According to Mr Sanjeev Aggarwal, Senior Managing Director, Helion Advisors, 90 per cent of the healthcare is still in the hands of individual practitioners.

That is where the big opportunity lies, as more and more doctors look to expand from single clinics to a chain.

Helion's healthcare strategy, according to Mr Aggarwal, is to invest in specialities that require only day surgeries. It has invested in Eye-Q Super Speciality Eye Hospitals, which runs a chain of eye care centres in north India. Eye-Q was started by eye surgeon Dr Ajay Sharma and Mr Rajat Goel, co-founder, with a management background and who has worked in Bausch & Lomb.

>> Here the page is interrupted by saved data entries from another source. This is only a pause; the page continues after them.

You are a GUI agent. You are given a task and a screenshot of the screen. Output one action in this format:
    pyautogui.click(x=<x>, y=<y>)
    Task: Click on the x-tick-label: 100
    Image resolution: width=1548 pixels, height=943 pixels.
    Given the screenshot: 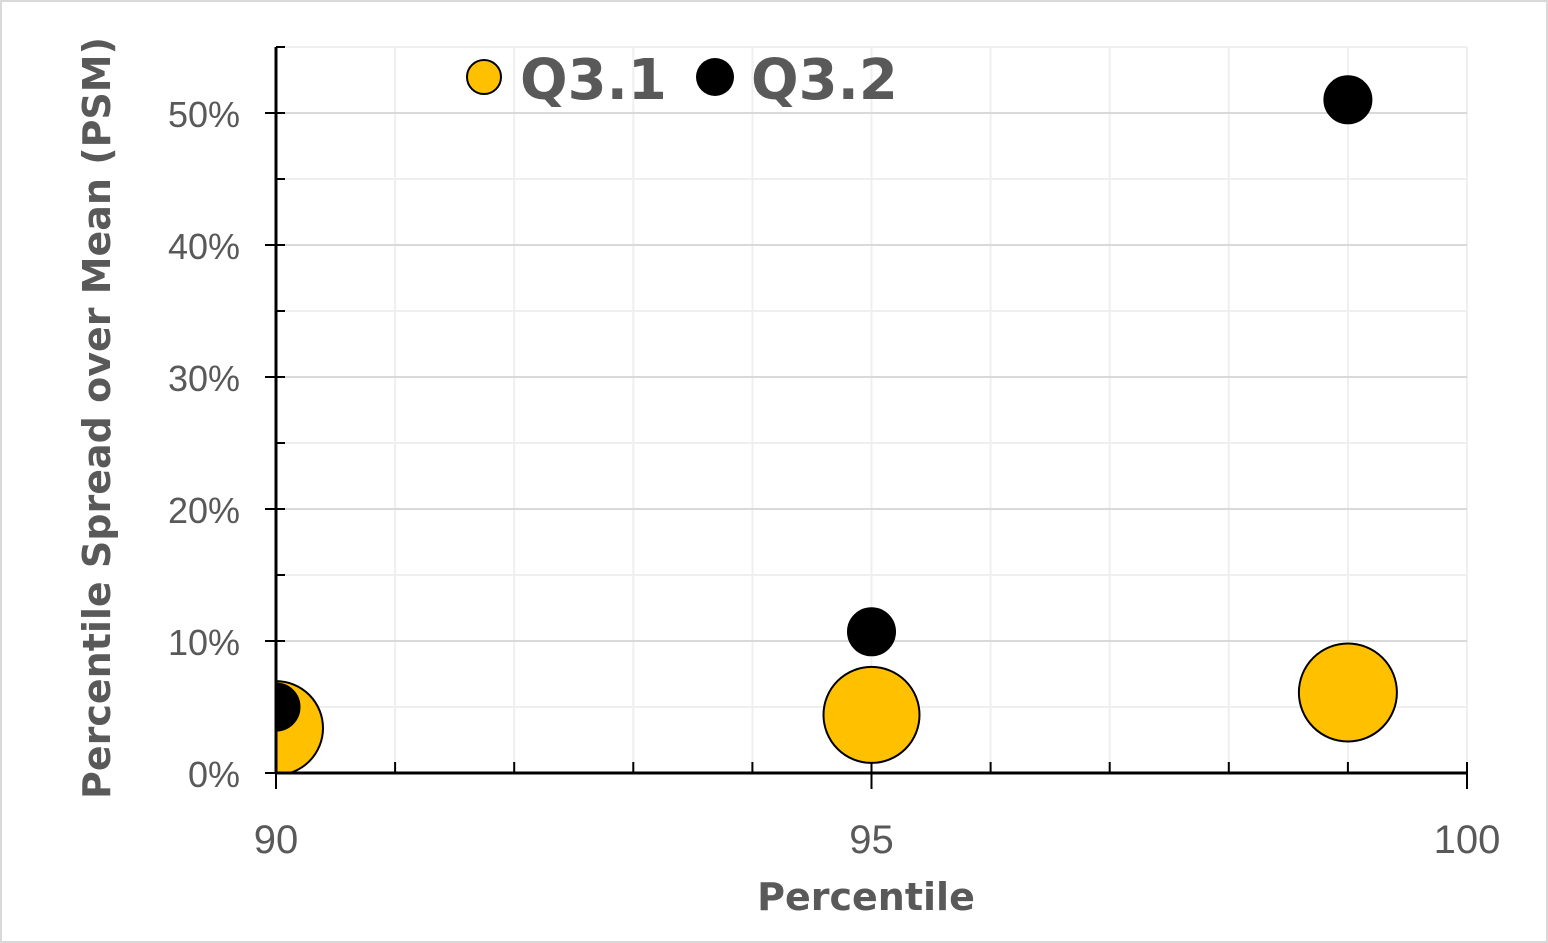 What is the action you would take?
    pyautogui.click(x=1468, y=840)
    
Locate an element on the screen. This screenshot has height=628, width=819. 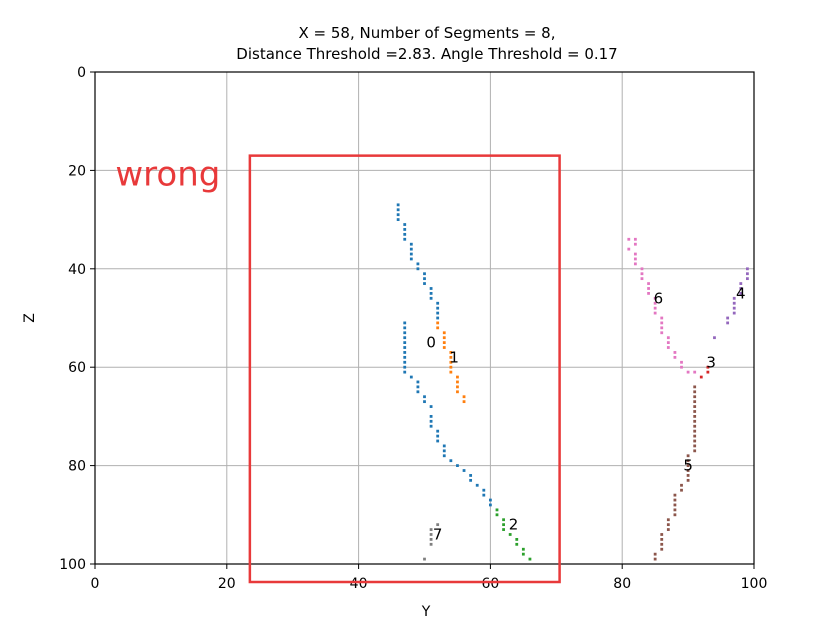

The investment in centres that offer only day surgeries is not high, about Rs 5 crore. The model can be easily scaled up and will work well in tier-2 cities. Eye-Q, for instance, partners with a local doctor in a particular city and helps him or her scale up.

High competition

Mr Avnish Mehra, Director, Advent, says his firm looks for a strong brand name and good clinical excellence. The demand is huge so also are the growth opportunities. But, the challenges remain. From a sector perspective, competition is always high. Also, there is the need to combine clinical excellence with managerial and administrative capability.

The growth of medical insurance has both positive and negative points. On the positive side, health insurance makes medical care affordable to many more, while it also throws up the risks of litigation.

But, in the end, the model has to be adequately tweaked to suit the market conditions. Investing in expensive diagnostic equipment will work in the metros, where the revenue per bed, say, in a Delhi or Mumbai, could be as high as Rs 1 crore. But, in the smaller cities and towns, the need is to provide affordable healthcare without compromising on quality. That is where the growth opportunities lie.